- _Testo da leggere_:
--

A questo punto, afferrati i concetti chiave dei comuni impianti domestici ad osmosi inversa, vorrei approfondire alcuni aspetti tecnici attraverso quelli che sono dei “seri” impianti ad osmosi inversa che in linea generale non differiscono dai nostri piccoli impianti domestici ma che, ad esempio nei reparti dialisi degli ospedali salvano ogni giorno la vita di molte persone! I principi di funzionamento sono del tutto simili ai comuni impianti utilizzati in acquariofilia se non per il fatto che sono concepiti per produrre acqua sterile ed ultrapura; l’acqua infatti passa ben due volte attraverso le membrane (per questo sono spesso detti impianti a bi-osmosi). Caratteristiche un tantino eccessive per i nostri scopi ma che tornano utili proprio in questi contesti.
L’acqua della rete idrica (acqua grezza) è dapprima clorata, filtrata (1° stadio di filtrazione a 20-25 µm) e successivamente viene fatta passare attraverso gli addolcitori perché prima di entrare a contatto con le membrane osmotiche deve essere esente dai principali agenti precipitanti che potrebbero compromettere il corretto funzionamento delle membrane: il Calcio ed il Magnesio nelle loro forme ioniche Ca++ ed Mg++ insieme a tutti gli altri ioni metallici come il Ferro, Rame, Zinco, ecc. In questo modo, si evita l’ostruzione delle membrane osmotiche e si allunga la vita delle stesse, mantenendo la qualità del permeato prodotto (ecco perché si consiglia sempre di istallare un addolcitore in caso di elevata durezza).
Foto 4. Bombole contenenti resina a scambio cationico e carbone attivo.
Le resine utilizzate in questo tipo di impianti sono del tipo “food grade” e cioè per usi alimentari, anche detti “a resina sodica” – che scambiano gli ioni polivalenti con il sodio. La qualità delle resine di scambio è molto importate poiché quelle per uso industriale, nei casi di elevata durezza o in caso di saturazione, possono rilasciare nell’acqua notevoli quantità di metalli pesanti. Le resine sodiche al contrario di alcune per uso industriale (che sono generalmente usa e getta) necessitano la rigenerazione attraverso dei cicli di “lavaggio” con salamoia (soluzione a saturazione di Sodio cloruro). Questo vuol dire che bisogna far molta attenzione durante l’utilizzo delle cartucce di resine per i nostri impianti domestici .
Foto 5. Impianti di questo livello sono progettati in doppio in modo da garantire sempre la continua produzione di acqua
La fase successiva al passaggio sugli addolcitori è quella della declorazione e/o filtrazione chimica. In questo passaggio i residui organici, il Cloro in eccesso e tutte le altre componenti chimiche estranee all’acqua sono catturate dal carbone attivo. Questa fase è molto importante poiché cloro e derivati sono in grado di distruggere la membrana (ecco perché è considerato lo stadio più importante nei nostri modesti impianti). Resta comunque da non sottovalutare la qualità del carbone attivo utilizzato.

--

Riprendi il testo sugli impianti ad osmosi inversa dal punto in cui si interrompe e portalo avanti. I record non hanno alcun rapporto con il testo.

Voci della raccolta:
--

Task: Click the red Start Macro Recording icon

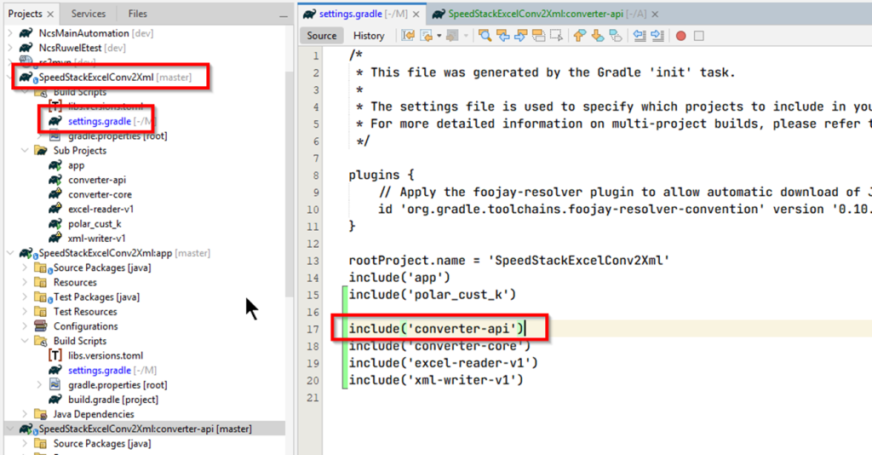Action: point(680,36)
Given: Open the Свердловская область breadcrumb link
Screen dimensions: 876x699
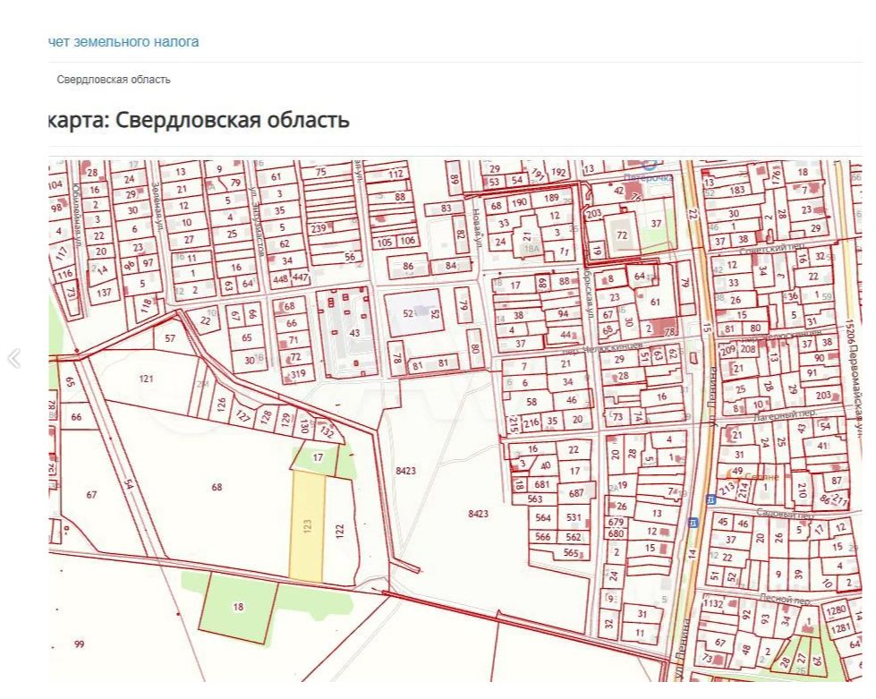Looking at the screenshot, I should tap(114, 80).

--

- _Soluzione dell'esercizio_:
Foto 6. Secondo stadio di filtrazione a 5 µm
Foto 7. Sistema UV di sterilizzazione
A questo punto, si passa ad un ulteriore fase di sterilizzazione attraverso un passaggio su Iampada UV o su ozono ed infine altri due stadi di filtrazione su filtri da 5 µm prima e 1µm dopo.
…siamo giunti al tanto atteso passaggio attraverso i vari strati di membrana avvolta e incamiciata in cilindri di acciaio…
Foto 9
…ed il gioco è fatto.
Foto 10. L’acqua di questi impianti se ben gestiti non supera mai i 5 µS di conduttività.
Conclusioni
Avete notato quant’è marcata l’attenzione alla proliferazione batterica, indipendentemente che si tratti di impianti domestici o destinati ad altri usi? Negli impianti nosocomiali ad esempio la sterilità dell’acqua è estremamente importante poiché la presenza di batteri potrebbe seriamente compromettere la vita dei pazienti in trattamento (nei centri dialisi il sangue entra a diretto contatto con l’acqua RO prodotta dai suddetti impianti). In ambito acquariologico invece l’accumulo dei residui organici sul filtro meccanico e soprattutto in quello a carboni attivi, se sottovalutati possono trasformare un impianto ad osmosi inversa in una vera e propria bomba batterica che potrebbe seriamente compromettere la vita dei pesci in acquario.
Dunque, non lasciate mai fermo per molto tempo l’impianto, sostituite i filtri secondo le indicazioni del produttore o a seconda dell’uso ed infine, prima di utilizzare l’acqua prodotta vi suggerisco di versarci dentro un po’ di acqua ossigenata in modo da garantire una blanda sterilizzazione anche se sarebbe più efficace l’installazione a valle di una lampada UV.
Buon impianto a tutti.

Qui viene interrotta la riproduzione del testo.